[[ WORKING DATA, beginning ]]

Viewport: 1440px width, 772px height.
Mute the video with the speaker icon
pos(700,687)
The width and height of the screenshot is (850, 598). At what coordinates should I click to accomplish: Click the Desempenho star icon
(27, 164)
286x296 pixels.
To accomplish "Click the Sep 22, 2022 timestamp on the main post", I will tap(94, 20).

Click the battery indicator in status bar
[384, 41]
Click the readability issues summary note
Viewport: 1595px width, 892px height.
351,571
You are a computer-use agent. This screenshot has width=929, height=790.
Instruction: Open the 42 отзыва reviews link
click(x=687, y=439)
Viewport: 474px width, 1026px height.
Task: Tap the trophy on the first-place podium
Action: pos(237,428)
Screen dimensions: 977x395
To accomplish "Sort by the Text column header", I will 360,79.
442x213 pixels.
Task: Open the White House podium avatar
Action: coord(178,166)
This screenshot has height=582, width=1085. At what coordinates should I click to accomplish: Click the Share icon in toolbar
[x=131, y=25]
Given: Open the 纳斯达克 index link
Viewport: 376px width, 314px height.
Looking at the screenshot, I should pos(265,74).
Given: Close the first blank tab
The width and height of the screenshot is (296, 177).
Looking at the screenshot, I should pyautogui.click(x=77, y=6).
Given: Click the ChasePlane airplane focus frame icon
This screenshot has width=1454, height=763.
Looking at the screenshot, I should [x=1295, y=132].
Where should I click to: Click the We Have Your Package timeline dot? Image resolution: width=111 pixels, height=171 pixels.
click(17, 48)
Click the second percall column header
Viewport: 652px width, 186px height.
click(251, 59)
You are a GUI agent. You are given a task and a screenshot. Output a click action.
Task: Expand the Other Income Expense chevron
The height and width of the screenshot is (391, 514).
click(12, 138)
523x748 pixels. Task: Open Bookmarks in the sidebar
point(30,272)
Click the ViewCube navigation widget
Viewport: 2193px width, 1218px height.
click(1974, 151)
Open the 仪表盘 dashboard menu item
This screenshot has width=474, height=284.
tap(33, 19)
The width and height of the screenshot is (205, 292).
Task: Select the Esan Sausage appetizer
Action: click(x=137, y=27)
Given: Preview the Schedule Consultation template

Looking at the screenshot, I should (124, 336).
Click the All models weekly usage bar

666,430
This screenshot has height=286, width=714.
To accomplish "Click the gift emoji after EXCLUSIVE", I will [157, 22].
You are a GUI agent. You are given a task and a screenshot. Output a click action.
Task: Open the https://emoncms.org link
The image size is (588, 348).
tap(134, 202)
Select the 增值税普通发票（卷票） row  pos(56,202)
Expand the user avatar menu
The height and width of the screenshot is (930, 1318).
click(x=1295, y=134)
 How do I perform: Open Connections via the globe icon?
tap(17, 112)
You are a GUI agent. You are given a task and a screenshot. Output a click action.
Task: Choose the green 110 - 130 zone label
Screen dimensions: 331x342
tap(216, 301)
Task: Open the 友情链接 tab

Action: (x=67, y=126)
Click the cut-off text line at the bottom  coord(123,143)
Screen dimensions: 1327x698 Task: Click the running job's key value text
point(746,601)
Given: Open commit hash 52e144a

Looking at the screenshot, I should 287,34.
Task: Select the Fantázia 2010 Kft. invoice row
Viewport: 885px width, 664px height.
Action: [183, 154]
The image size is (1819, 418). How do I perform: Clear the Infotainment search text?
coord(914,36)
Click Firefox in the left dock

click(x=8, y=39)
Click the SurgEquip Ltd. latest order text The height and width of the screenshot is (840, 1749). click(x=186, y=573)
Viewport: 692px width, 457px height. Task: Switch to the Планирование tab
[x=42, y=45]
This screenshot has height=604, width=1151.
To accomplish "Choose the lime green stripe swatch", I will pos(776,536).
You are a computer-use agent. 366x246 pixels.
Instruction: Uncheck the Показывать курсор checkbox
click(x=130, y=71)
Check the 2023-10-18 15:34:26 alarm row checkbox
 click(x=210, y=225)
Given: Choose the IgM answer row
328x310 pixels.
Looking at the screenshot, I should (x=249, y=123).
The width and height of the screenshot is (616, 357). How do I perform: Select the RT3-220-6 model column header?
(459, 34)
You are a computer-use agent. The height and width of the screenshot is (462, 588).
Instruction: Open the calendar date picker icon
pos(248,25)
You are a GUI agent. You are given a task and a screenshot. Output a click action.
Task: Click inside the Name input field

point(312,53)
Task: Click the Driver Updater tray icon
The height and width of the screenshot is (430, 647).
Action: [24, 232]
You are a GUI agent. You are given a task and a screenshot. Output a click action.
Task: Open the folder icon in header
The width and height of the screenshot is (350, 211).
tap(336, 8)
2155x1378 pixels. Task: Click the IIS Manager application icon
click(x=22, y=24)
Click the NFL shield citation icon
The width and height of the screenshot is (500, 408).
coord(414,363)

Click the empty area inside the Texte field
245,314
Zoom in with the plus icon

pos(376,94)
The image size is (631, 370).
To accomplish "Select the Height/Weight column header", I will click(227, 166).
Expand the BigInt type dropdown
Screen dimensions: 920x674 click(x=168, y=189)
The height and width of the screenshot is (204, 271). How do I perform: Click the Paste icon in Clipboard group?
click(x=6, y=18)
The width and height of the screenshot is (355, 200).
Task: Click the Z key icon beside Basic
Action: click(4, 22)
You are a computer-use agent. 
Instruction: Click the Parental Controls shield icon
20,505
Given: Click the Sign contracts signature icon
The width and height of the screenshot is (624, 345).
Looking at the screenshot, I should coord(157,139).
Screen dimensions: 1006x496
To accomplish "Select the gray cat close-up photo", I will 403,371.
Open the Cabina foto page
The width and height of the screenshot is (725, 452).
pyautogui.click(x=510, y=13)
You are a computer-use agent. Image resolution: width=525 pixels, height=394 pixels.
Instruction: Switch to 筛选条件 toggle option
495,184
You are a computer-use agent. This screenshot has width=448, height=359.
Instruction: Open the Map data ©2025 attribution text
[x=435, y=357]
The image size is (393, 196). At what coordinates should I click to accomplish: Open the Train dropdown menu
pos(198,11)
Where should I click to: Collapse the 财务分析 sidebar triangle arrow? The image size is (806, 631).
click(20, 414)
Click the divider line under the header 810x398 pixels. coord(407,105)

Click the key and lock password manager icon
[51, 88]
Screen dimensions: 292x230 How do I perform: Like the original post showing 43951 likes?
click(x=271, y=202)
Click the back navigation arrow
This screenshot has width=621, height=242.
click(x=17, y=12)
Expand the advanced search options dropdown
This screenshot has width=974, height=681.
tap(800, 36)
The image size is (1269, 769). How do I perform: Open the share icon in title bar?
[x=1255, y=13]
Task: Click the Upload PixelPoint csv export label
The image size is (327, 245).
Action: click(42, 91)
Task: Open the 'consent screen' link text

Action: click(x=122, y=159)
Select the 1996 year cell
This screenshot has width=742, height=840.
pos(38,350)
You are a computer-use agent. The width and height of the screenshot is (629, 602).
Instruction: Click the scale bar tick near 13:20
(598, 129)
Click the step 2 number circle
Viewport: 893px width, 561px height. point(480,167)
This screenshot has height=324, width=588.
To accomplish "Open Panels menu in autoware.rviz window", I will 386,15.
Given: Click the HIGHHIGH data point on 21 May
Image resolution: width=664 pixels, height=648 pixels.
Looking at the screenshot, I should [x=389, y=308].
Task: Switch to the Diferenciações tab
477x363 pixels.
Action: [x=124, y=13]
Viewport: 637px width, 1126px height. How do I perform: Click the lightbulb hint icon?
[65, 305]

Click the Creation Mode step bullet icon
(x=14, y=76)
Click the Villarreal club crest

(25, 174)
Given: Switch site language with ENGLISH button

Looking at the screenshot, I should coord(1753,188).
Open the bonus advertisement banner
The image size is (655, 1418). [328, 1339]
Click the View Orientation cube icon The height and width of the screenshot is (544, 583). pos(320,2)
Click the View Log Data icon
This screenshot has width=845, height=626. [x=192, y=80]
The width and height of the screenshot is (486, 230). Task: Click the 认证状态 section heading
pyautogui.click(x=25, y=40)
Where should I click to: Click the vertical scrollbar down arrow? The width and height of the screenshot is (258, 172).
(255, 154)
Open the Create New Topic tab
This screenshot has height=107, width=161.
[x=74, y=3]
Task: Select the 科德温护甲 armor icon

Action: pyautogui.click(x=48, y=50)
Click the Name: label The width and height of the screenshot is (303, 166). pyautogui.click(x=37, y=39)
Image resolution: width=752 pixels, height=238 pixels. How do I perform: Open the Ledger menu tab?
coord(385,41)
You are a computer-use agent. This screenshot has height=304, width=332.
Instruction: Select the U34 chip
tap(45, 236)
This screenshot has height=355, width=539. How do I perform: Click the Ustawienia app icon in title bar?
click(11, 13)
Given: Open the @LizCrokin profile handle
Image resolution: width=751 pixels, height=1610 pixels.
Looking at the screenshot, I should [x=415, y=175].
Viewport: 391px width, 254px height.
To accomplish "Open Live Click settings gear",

[[ WORKING DATA, end ]]

● YOUR OBJECTIVE: Copy the stretch of the records above that runs from the line with "523x748 pixels. Task: Open" through the line with "You are a computer-use agent. 366x246 pixels.". Both end lines belong in the copy, and nothing else does.

● OUTPUT OF THE TASK:
523x748 pixels. Task: Open Bookmarks in the sidebar
point(30,272)
Click the ViewCube navigation widget
Viewport: 2193px width, 1218px height.
click(1974, 151)
Open the 仪表盘 dashboard menu item
This screenshot has width=474, height=284.
tap(33, 19)
The width and height of the screenshot is (205, 292).
Task: Select the Esan Sausage appetizer
Action: click(x=137, y=27)
Given: Preview the Schedule Consultation template

Looking at the screenshot, I should (124, 336).
Click the All models weekly usage bar

666,430
This screenshot has height=286, width=714.
To accomplish "Click the gift emoji after EXCLUSIVE", I will [157, 22].
You are a GUI agent. You are given a task and a screenshot. Output a click action.
Task: Open the https://emoncms.org link
The image size is (588, 348).
tap(134, 202)
Select the 增值税普通发票（卷票） row  pos(56,202)
Expand the user avatar menu
The height and width of the screenshot is (930, 1318).
click(x=1295, y=134)
 How do I perform: Open Connections via the globe icon?
tap(17, 112)
You are a GUI agent. You are given a task and a screenshot. Output a click action.
Task: Choose the green 110 - 130 zone label
Screen dimensions: 331x342
tap(216, 301)
Task: Open the 友情链接 tab

Action: (x=67, y=126)
Click the cut-off text line at the bottom  coord(123,143)
Screen dimensions: 1327x698 Task: Click the running job's key value text
point(746,601)
Given: Open commit hash 52e144a

Looking at the screenshot, I should 287,34.
Task: Select the Fantázia 2010 Kft. invoice row
Viewport: 885px width, 664px height.
Action: [183, 154]
The image size is (1819, 418). How do I perform: Clear the Infotainment search text?
coord(914,36)
Click Firefox in the left dock

click(x=8, y=39)
Click the SurgEquip Ltd. latest order text The height and width of the screenshot is (840, 1749). click(x=186, y=573)
Viewport: 692px width, 457px height. Task: Switch to the Планирование tab
[x=42, y=45]
This screenshot has height=604, width=1151.
To accomplish "Choose the lime green stripe swatch", I will pos(776,536).
You are a computer-use agent. 366x246 pixels.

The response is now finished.